Fcγ Receptor-Dependent Expansion of a Hyperactive Monocyte Subset in Lupus-Prone Mice

Objective. Lupus-prone BXSB mice develop monocytosis characterized by selective accumulation of the Gr-1- monocyte subset. The aim of this study was to explore the possible role of activating IgG Fc receptors (Fc gamma R) in the development of monocytosis and to characterize the functional phenotype of the Gr-1- subset that accumulates in lupus-prone mice bearing the NZB-type defective Fcgr2b allele for the inhibitory Fc gamma RIIB. Methods. The development of monocytosis was analyzed in BXSB and anti-IgG2a rheumatoid factor-transgenic C57BL/6 mice deficient in activating Fc gamma R. Moreover, we assessed the expression levels of activating Fc gamma R and inhibitory Fc gamma RIIB on Gr-1+ and Gr-1-monocyte subsets in C57BL/6 mice bearing the C57BL/6-type or the NZB-type Fcgr2b allele. Results. We observed monocytosis with expansion of the Gr-1- subset in anti-IgG2a-transgenic C57BL/6 mice expressing IgG2a, but not in those lacking IgG2a. Moreover, monocytosis barely developed in BXSB and anti-IgG2a-transgenic C57BL/6 mice deficient in activating Fc gamma R. The Gr-1- subset that accumulated in lupus-prone mice displayed a unique hyperactive phenotype. It expressed very low levels of inhibitory Fc gamma RIIB, due to the presence of the NZB-type Fcgr2b allele, but high levels of activating Fc gamma RIV. This was in contrast to high levels of Fc gamma RIIB expression and no Fc gamma RIV expression on the Gr-1+ subset. Conclusion.

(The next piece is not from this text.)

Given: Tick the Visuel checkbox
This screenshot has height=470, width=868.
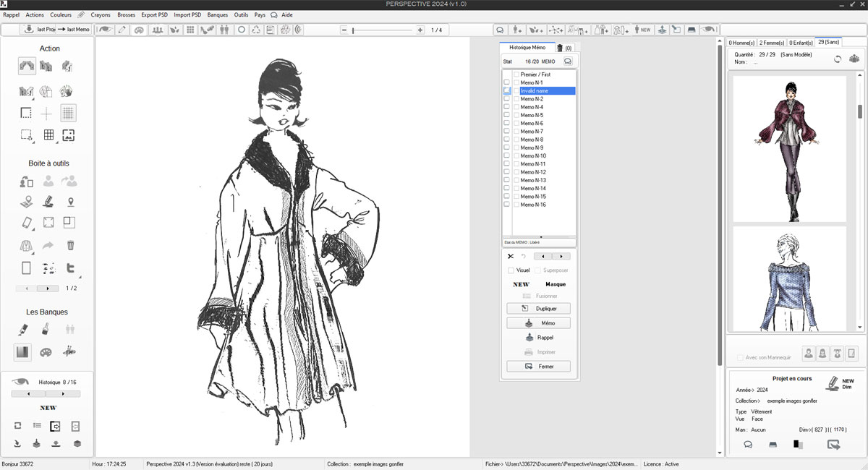Looking at the screenshot, I should 511,270.
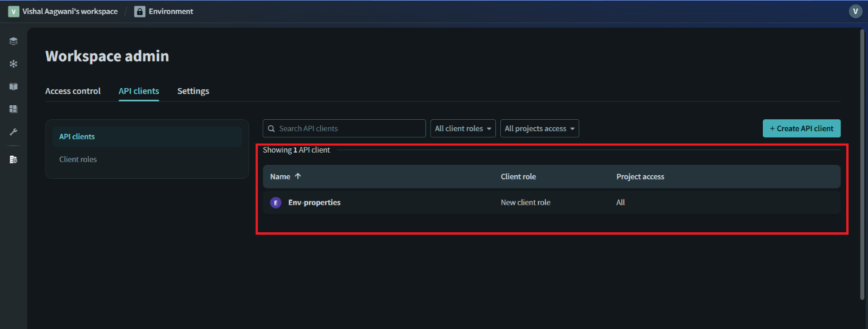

Our results demonstrated a critical role of activating Fc gamma R in the development of monocytosis and in the expansion of a Gr-1- Fc gamma RIIB(low)Fc gamma RIV+ hyperactive monocyte subset in lupus-prone mice. Our findings further highlight the importance of the NZB-type Fcgr2b susceptibility allele in murine lupus, the presence of which induces increased production of hyperactive monocytes as well as dysregulated activation of autoreactive B cells.